» **TASK STATEMENT**
Output the data below exactly. Leave nothing out.

+ + + +

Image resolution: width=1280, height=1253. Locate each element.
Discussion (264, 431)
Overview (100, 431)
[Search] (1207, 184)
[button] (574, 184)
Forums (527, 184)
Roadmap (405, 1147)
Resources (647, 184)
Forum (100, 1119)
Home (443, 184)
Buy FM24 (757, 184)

+ + + +

» **RESULT**
Image resolution: width=1280, height=1253. Locate each element.
Discussion (264, 431)
Overview (100, 431)
[Search] (1207, 184)
[button] (574, 184)
Forums (527, 184)
Roadmap (405, 1147)
Resources (647, 184)
Forum (100, 1119)
Home (443, 184)
Buy FM24 (757, 184)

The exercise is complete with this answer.